Items from a dataset

------------------------------------------------------------

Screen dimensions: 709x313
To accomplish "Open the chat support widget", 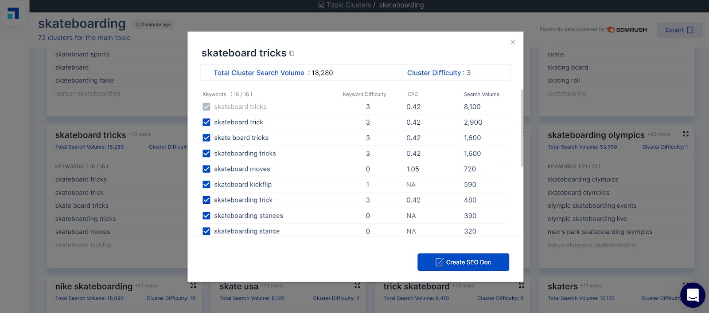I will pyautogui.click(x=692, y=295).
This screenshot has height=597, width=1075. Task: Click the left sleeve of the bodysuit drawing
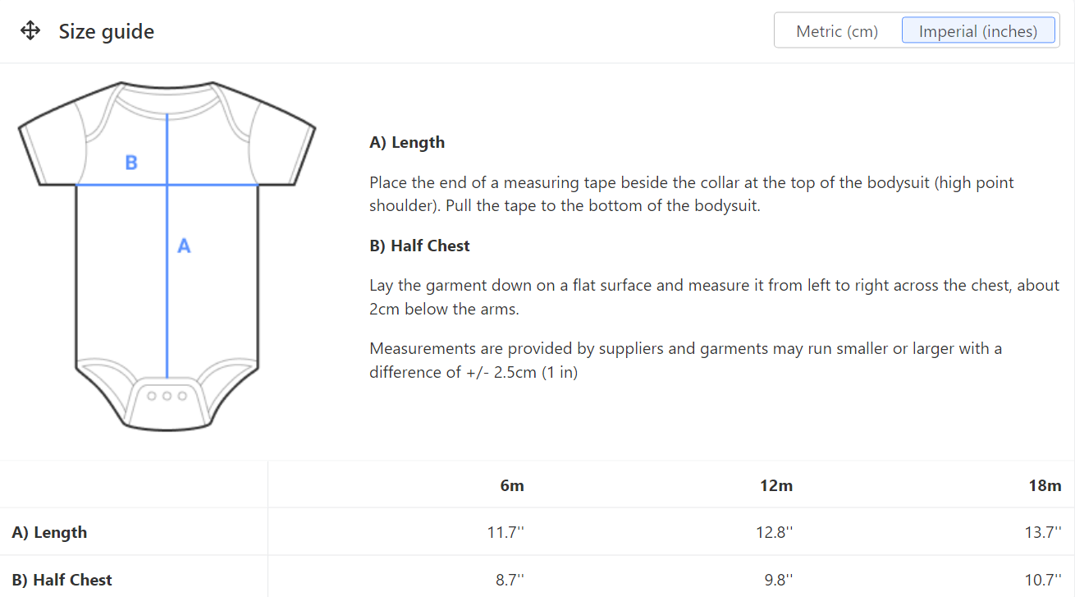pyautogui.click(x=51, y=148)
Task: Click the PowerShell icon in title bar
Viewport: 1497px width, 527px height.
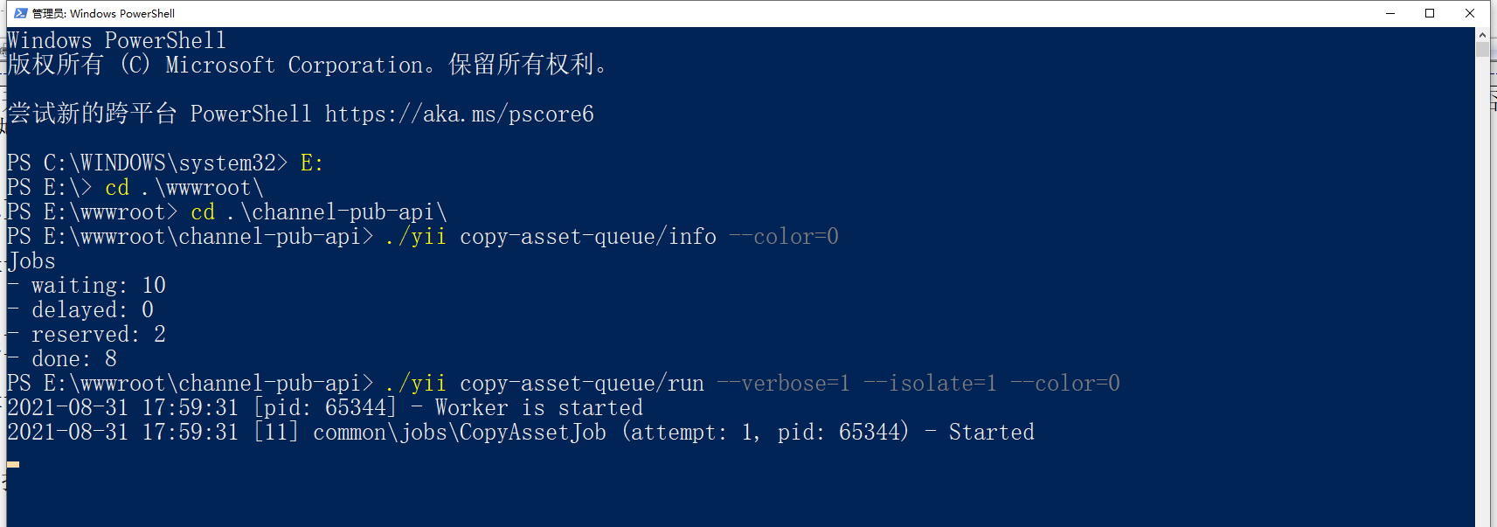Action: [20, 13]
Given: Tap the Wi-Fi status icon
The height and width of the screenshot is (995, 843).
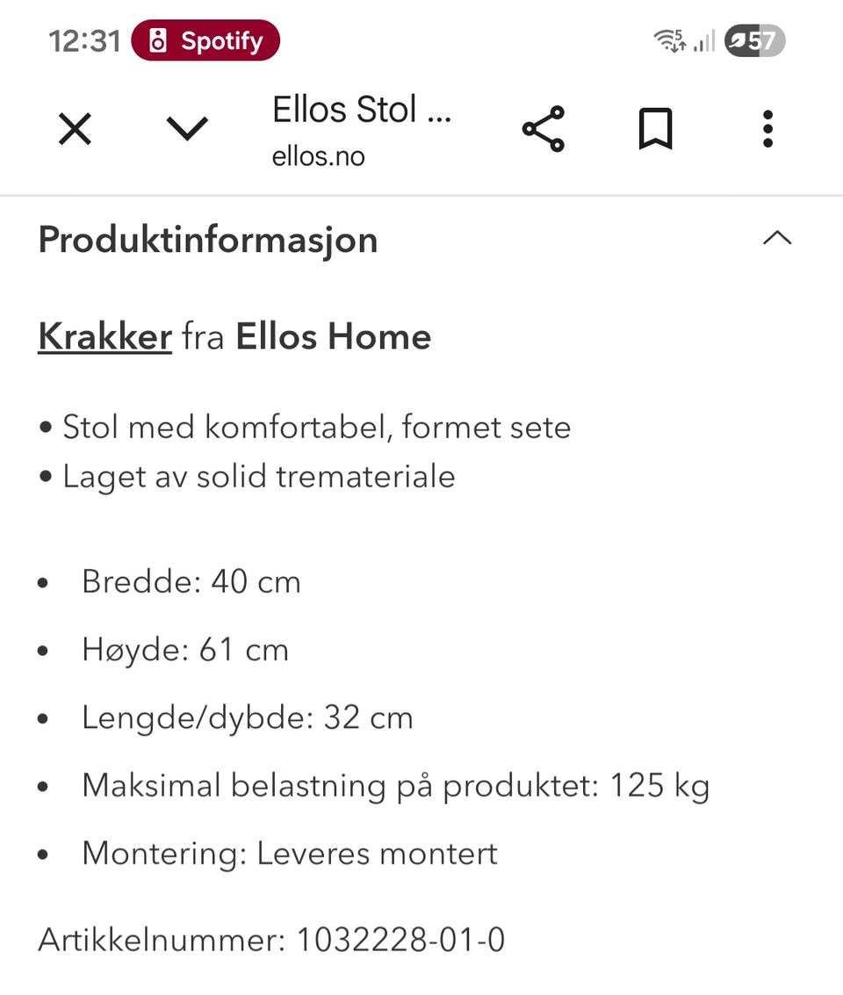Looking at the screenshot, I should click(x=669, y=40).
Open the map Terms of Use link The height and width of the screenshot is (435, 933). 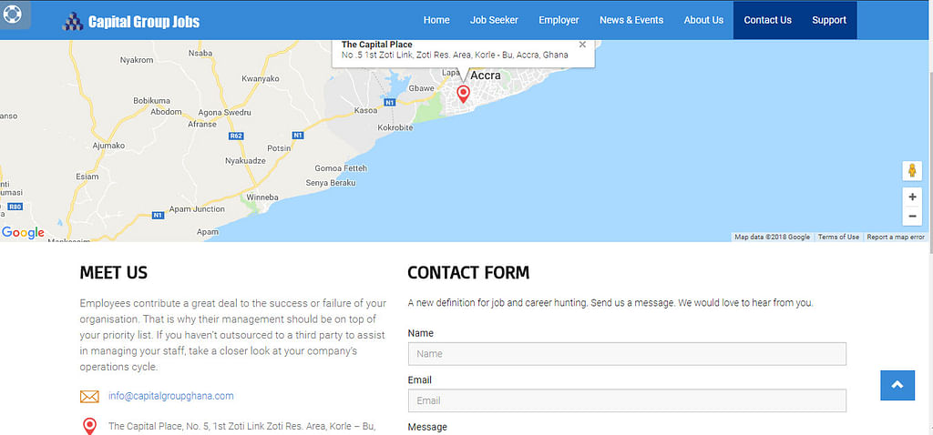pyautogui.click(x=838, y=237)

------------------------------------------------------------

**Problem details**
In the records above, find each line that holds the word "icon"; copy all such lines.

**Answer section**
Task: Click the PowerShell icon in title bar
Given: Tap the Wi-Fi status icon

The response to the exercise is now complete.